Stored items:
++++++++++++++++++++

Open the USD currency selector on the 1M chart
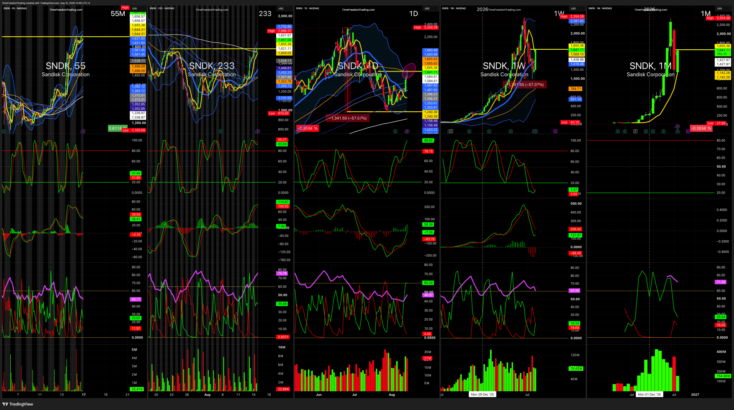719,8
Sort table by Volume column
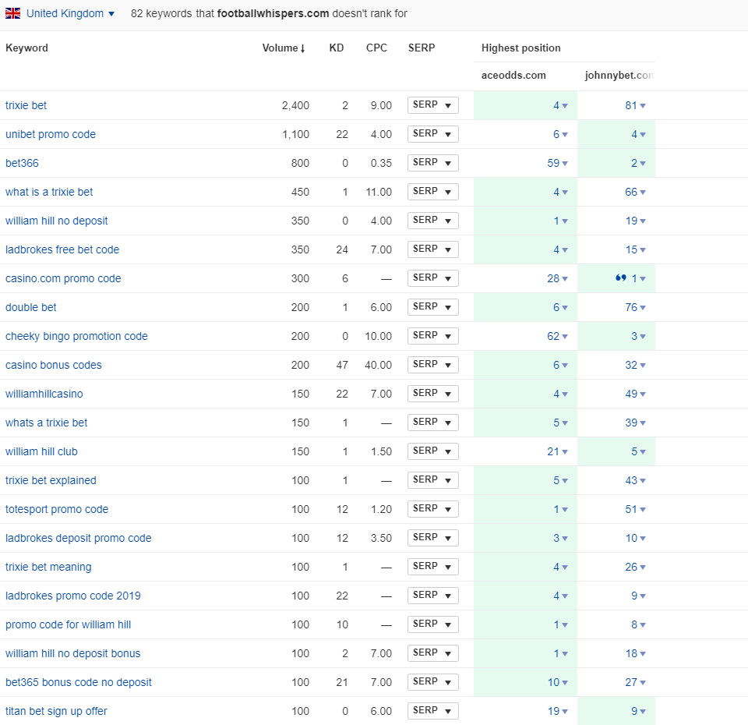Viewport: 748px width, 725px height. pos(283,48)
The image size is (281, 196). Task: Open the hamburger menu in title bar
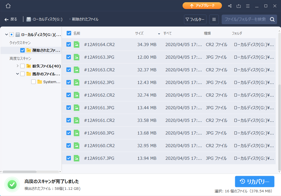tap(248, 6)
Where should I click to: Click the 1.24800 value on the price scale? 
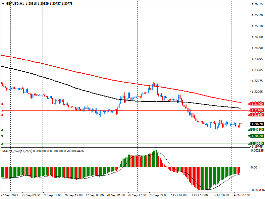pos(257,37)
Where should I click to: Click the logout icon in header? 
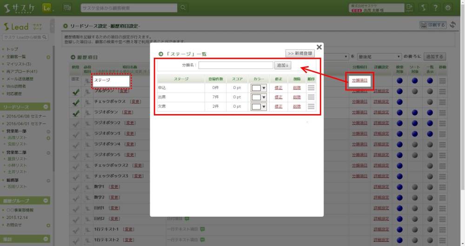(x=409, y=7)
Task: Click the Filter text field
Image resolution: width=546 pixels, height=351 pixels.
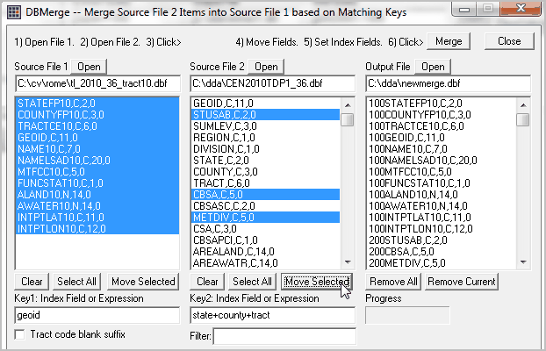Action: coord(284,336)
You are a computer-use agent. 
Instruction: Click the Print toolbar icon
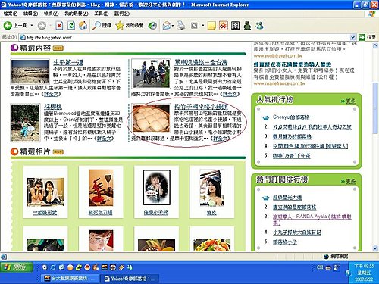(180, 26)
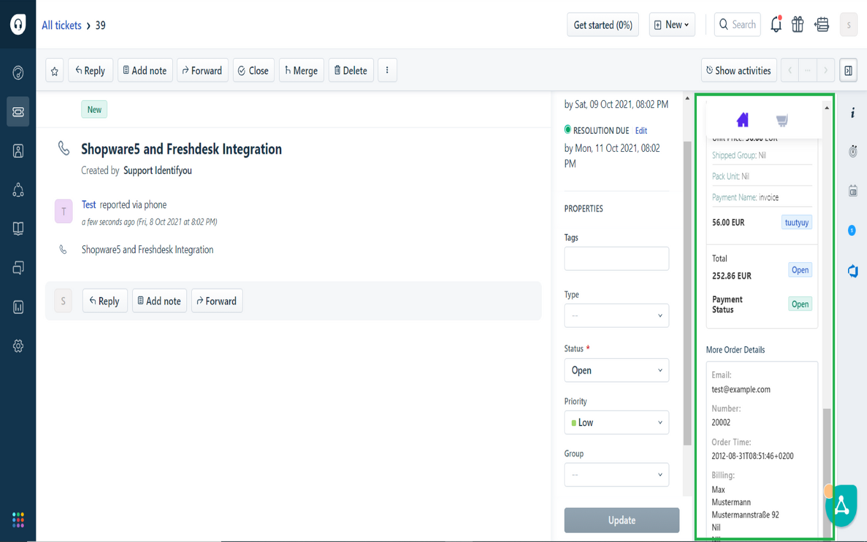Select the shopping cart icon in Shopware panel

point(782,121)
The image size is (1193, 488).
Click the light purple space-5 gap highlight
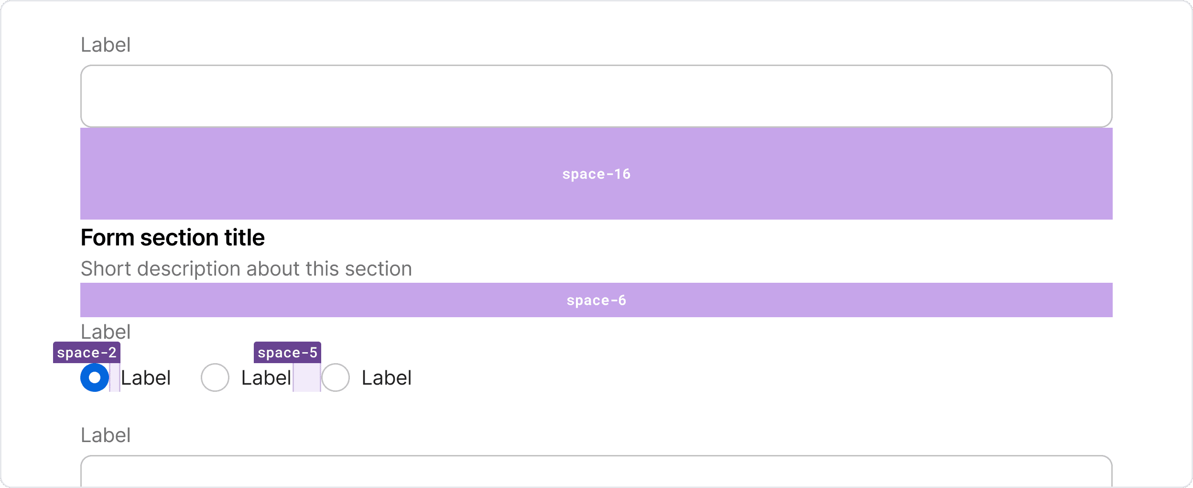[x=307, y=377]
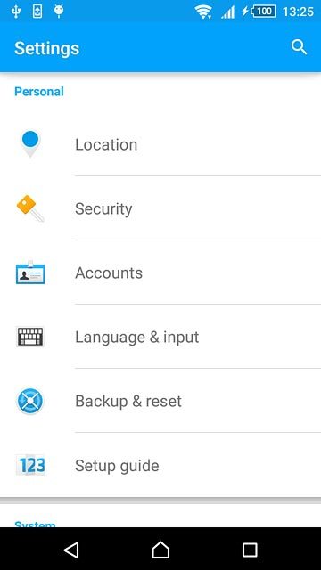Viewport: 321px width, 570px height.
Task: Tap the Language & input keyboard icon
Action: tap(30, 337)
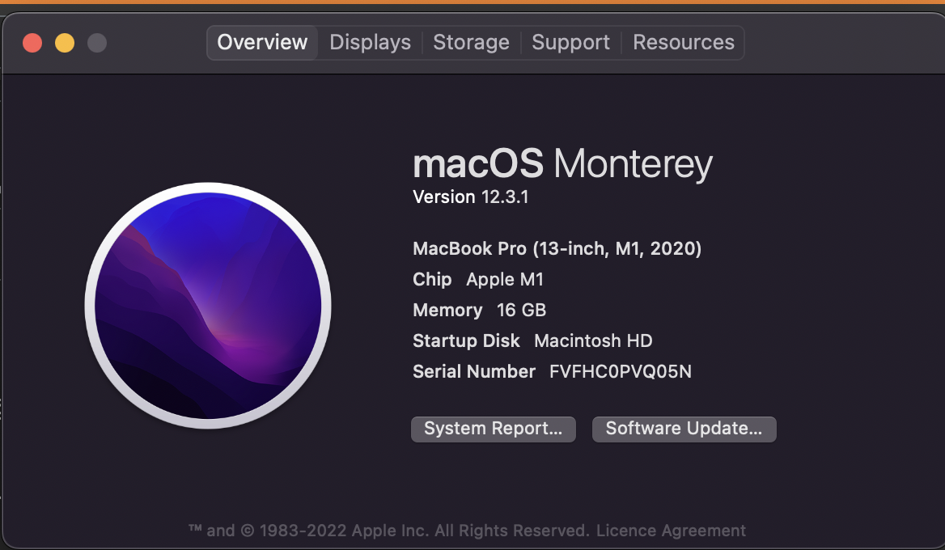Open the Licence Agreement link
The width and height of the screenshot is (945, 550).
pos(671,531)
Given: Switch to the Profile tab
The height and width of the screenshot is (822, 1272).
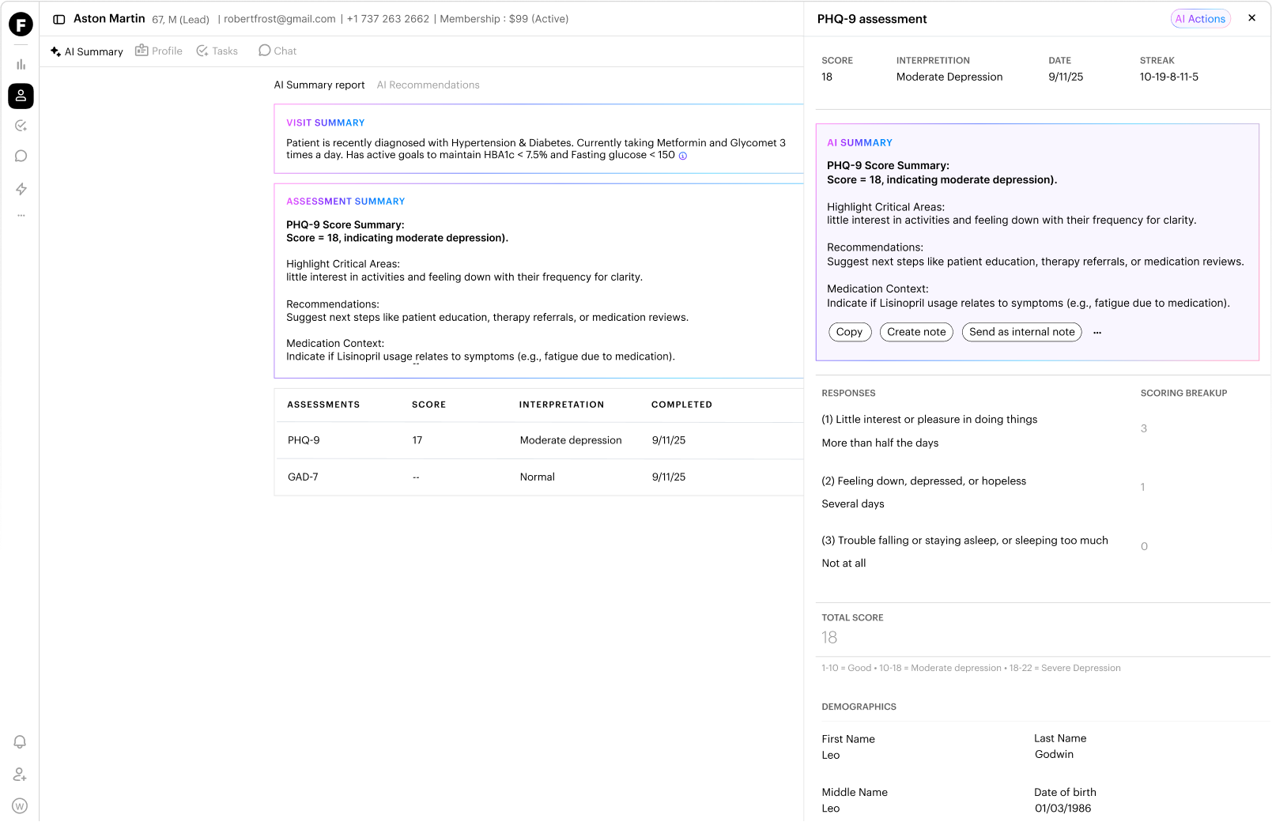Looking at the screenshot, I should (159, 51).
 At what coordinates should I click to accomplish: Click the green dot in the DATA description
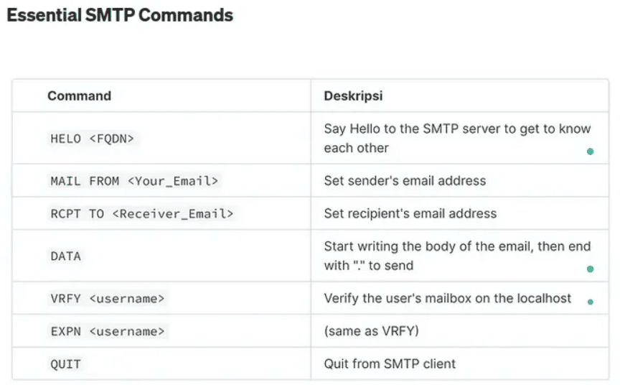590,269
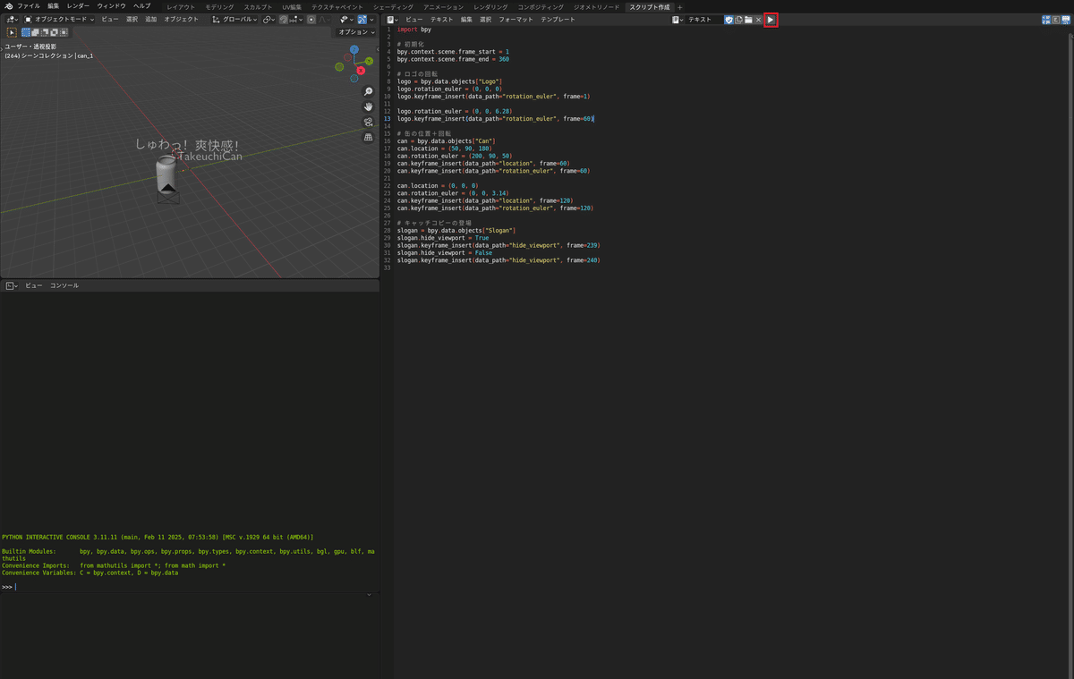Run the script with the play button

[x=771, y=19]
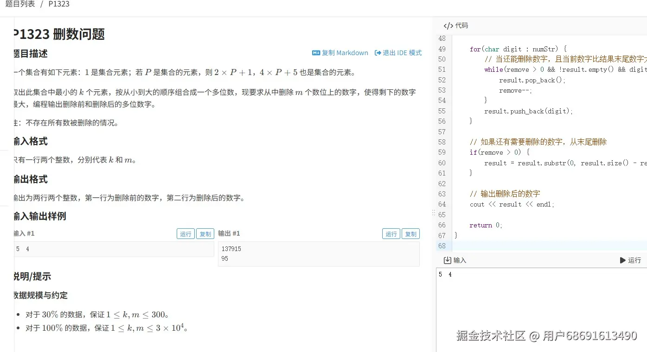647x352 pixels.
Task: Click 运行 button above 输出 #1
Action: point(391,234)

++++++++++++++++++++

** Task requirements **
Leave out the pictures and repeat exactly the lines from the one containing "Task: Click the Filter text field" through the last line of the entries.

** Solution to this task **
Task: Click the Filter text field
Image resolution: width=546 pixels, height=351 pixels.
Action: coord(284,336)
You are a computer-use agent. 
Instruction: Click the Print toolbar icon
(180, 26)
Select the shopping cart icon in Shopware panel

point(782,121)
The image size is (1193, 488).
Click the light purple space-5 gap highlight
[x=307, y=377]
Viewport: 321px width, 570px height.
Task: Tap the Language & input keyboard icon
Action: tap(30, 337)
Open the Licence Agreement link
The width and height of the screenshot is (945, 550).
pos(671,531)
Given: Switch to the Profile tab
The height and width of the screenshot is (822, 1272).
Looking at the screenshot, I should (159, 51).
 At what coordinates should I click to accomplish: Click the green dot in the DATA description
590,269
Run the script with the play button

[x=771, y=19]
647x352 pixels.
Task: Click 运行 button above 输出 #1
Action: point(391,234)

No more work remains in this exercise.